Stated task:
Copy every one of the records below word for word, keeping each line as it appears.

(Entries from a dataset)
---+---

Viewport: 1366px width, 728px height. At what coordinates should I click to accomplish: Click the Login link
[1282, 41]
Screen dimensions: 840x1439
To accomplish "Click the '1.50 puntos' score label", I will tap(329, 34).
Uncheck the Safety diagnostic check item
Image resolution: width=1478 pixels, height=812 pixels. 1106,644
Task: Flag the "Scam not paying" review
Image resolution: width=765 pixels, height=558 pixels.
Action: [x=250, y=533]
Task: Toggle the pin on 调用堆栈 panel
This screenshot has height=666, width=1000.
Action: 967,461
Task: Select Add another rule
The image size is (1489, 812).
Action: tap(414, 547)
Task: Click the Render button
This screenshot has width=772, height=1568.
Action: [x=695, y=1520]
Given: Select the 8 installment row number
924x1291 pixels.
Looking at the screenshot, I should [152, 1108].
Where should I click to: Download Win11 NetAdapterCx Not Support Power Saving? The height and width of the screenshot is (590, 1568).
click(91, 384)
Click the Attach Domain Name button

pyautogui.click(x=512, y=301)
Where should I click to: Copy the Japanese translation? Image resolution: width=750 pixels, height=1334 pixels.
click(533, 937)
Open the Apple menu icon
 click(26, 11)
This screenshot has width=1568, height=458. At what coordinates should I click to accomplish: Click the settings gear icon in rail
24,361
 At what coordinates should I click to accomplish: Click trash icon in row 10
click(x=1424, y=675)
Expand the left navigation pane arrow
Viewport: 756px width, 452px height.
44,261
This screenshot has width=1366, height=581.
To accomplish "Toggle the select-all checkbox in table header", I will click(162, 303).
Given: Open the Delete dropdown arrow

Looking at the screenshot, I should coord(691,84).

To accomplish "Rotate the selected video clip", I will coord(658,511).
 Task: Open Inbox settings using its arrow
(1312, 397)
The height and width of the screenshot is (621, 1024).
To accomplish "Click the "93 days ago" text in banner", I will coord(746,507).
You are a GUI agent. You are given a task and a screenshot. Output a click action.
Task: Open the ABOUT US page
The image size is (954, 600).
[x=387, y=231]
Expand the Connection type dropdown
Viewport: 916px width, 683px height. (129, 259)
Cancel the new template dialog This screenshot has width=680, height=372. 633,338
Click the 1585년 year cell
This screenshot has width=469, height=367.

---+---

Full output:
Viewport: 1366px width, 728px height. At what coordinates should I click to accomplish: Click the Login link
[1282, 41]
Screen dimensions: 840x1439
To accomplish "Click the '1.50 puntos' score label", I will tap(329, 34).
Uncheck the Safety diagnostic check item
Image resolution: width=1478 pixels, height=812 pixels. 1106,644
Task: Flag the "Scam not paying" review
Image resolution: width=765 pixels, height=558 pixels.
Action: [x=250, y=533]
Task: Toggle the pin on 调用堆栈 panel
This screenshot has height=666, width=1000.
Action: 967,461
Task: Select Add another rule
The image size is (1489, 812).
Action: tap(414, 547)
Task: Click the Render button
This screenshot has width=772, height=1568.
Action: [x=695, y=1520]
Given: Select the 8 installment row number
924x1291 pixels.
Looking at the screenshot, I should [152, 1108].
Where should I click to: Download Win11 NetAdapterCx Not Support Power Saving? The height and width of the screenshot is (590, 1568).
click(91, 384)
Click the Attach Domain Name button

pyautogui.click(x=512, y=301)
Where should I click to: Copy the Japanese translation? Image resolution: width=750 pixels, height=1334 pixels.
click(533, 937)
Open the Apple menu icon
 click(26, 11)
This screenshot has width=1568, height=458. At what coordinates should I click to accomplish: Click the settings gear icon in rail
24,361
 At what coordinates should I click to accomplish: Click trash icon in row 10
click(x=1424, y=675)
Expand the left navigation pane arrow
Viewport: 756px width, 452px height.
44,261
This screenshot has width=1366, height=581.
To accomplish "Toggle the select-all checkbox in table header", I will click(162, 303).
Given: Open the Delete dropdown arrow

Looking at the screenshot, I should coord(691,84).

To accomplish "Rotate the selected video clip", I will coord(658,511).
 Task: Open Inbox settings using its arrow
(1312, 397)
The height and width of the screenshot is (621, 1024).
To accomplish "Click the "93 days ago" text in banner", I will coord(746,507).
You are a GUI agent. You are given a task and a screenshot. Output a click action.
Task: Open the ABOUT US page
The image size is (954, 600).
[x=387, y=231]
Expand the Connection type dropdown
Viewport: 916px width, 683px height. (129, 259)
Cancel the new template dialog This screenshot has width=680, height=372. 633,338
Click the 1585년 year cell
This screenshot has width=469, height=367.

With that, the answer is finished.